Ventricular expansion can be described by ventricular volume (VV) (Weiner, 2008, Roussotte et al., 2014b, Madsen et al., 2015, Coupé et al., 2019) and ventricular surface morphometry (Thompson et al., 2004a, Wang et al., 2010, Gutman et al., 2013, Shi et al., 2015). Accelerating VV is associated with AD-related neuropathological progression and can be detected prior to clinically significant memory decline (Weiner, 2008, Apostolova et al., 2012, Roussotte et al., 2014a, Madsen et al., 2015, Coupé et al., 2019). However, with VV alone cannot pinpoint the deformation details at the sub-regional level. We propose that ventricular morphology offers the possibility of being a more sensitive indicator of the details of subregional ventricular expansions which may differ between clinical subgroups.
Surface-based ventricular morphology biomarkers derived from ventricular anatomical models, such as radial distances (RD, distances from the medial core to each surface point) (Thompson et al., 2004a, Ferrarini et al., 2006) and tensor-based morphometry (TBM) (Chung et al., 2003, 2008; Shi et al. 2015), are useful in overcoming partial volume effects and identifying detailed point-wise correlations between structural deformations and neurodegenerative progression of AD. RDs were estimated in order to track subfield morphology along the ventricular surface normal directions (Thompson et al., 2004a, Wang et al., 2011, Apostolova et al., 2012, Gutman et al., 2013, Roussotte et al., 2014b).

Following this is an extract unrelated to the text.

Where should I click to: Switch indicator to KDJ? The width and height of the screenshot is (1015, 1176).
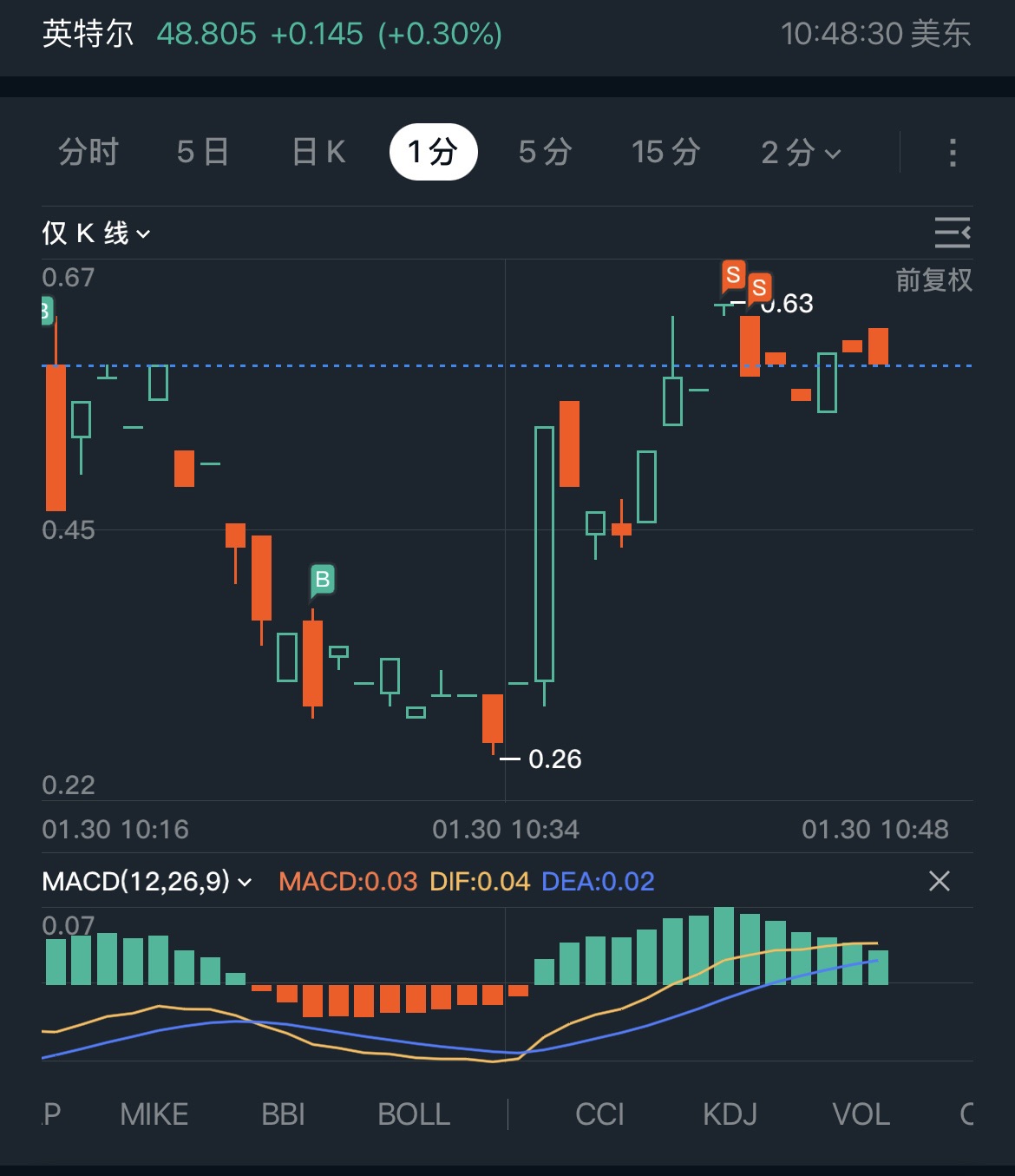(730, 1114)
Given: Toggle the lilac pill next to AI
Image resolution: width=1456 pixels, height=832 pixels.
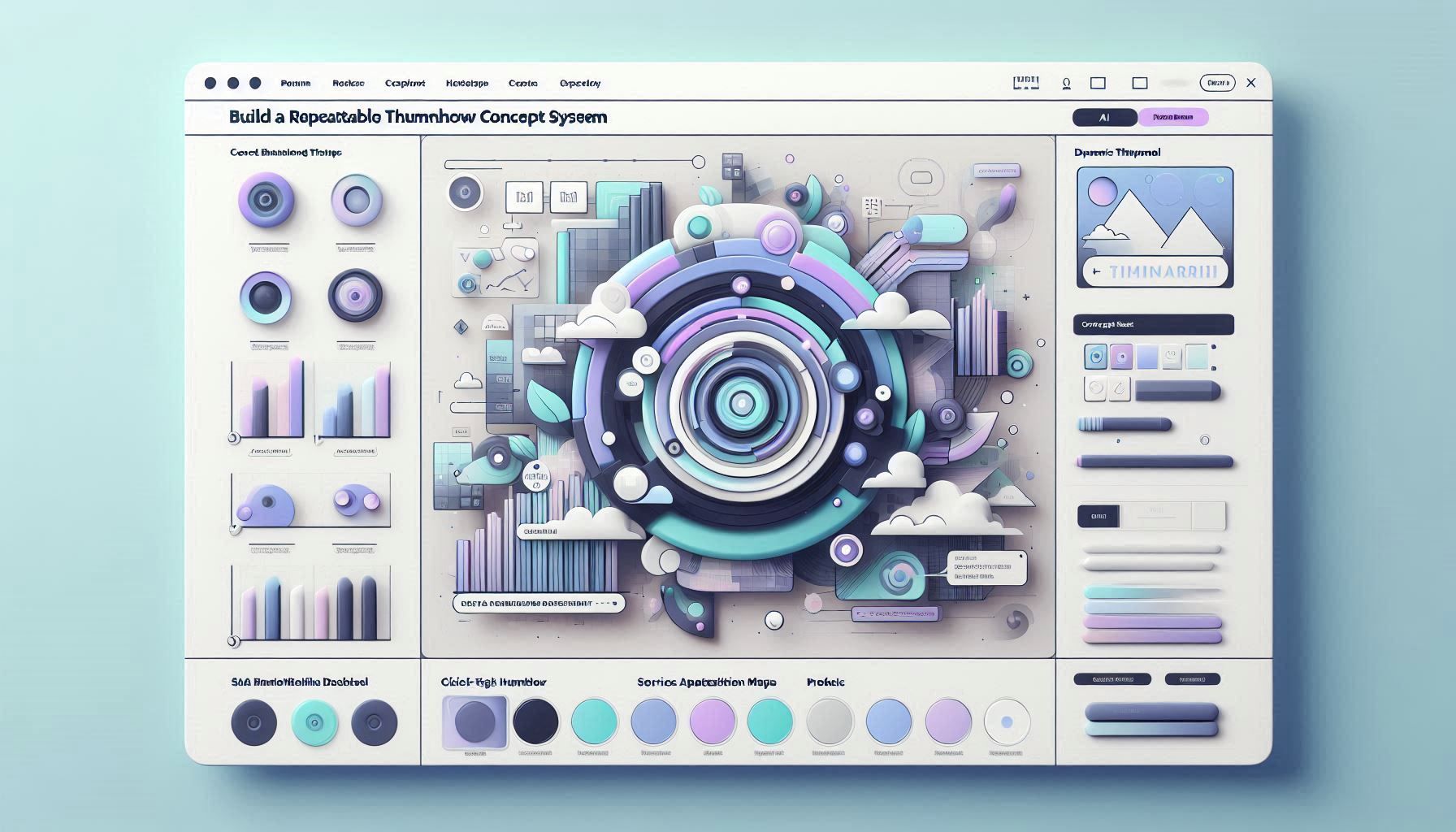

Deformations of ventricular subfields associated with cognitive decline can be located and visualized using a 3D RD field (Thompson et al. 2004a). With the help of RD mapping, age related expansions of frontal and body/occipital horn portions of the lateral ventricles were found in cognitively unimpaired (CU) subjects (Apostolova et al. 2012). Radial expansion of ventricular temporal horn surfaces was faster in AD than in CU subjects (Thompson et al. 2004a).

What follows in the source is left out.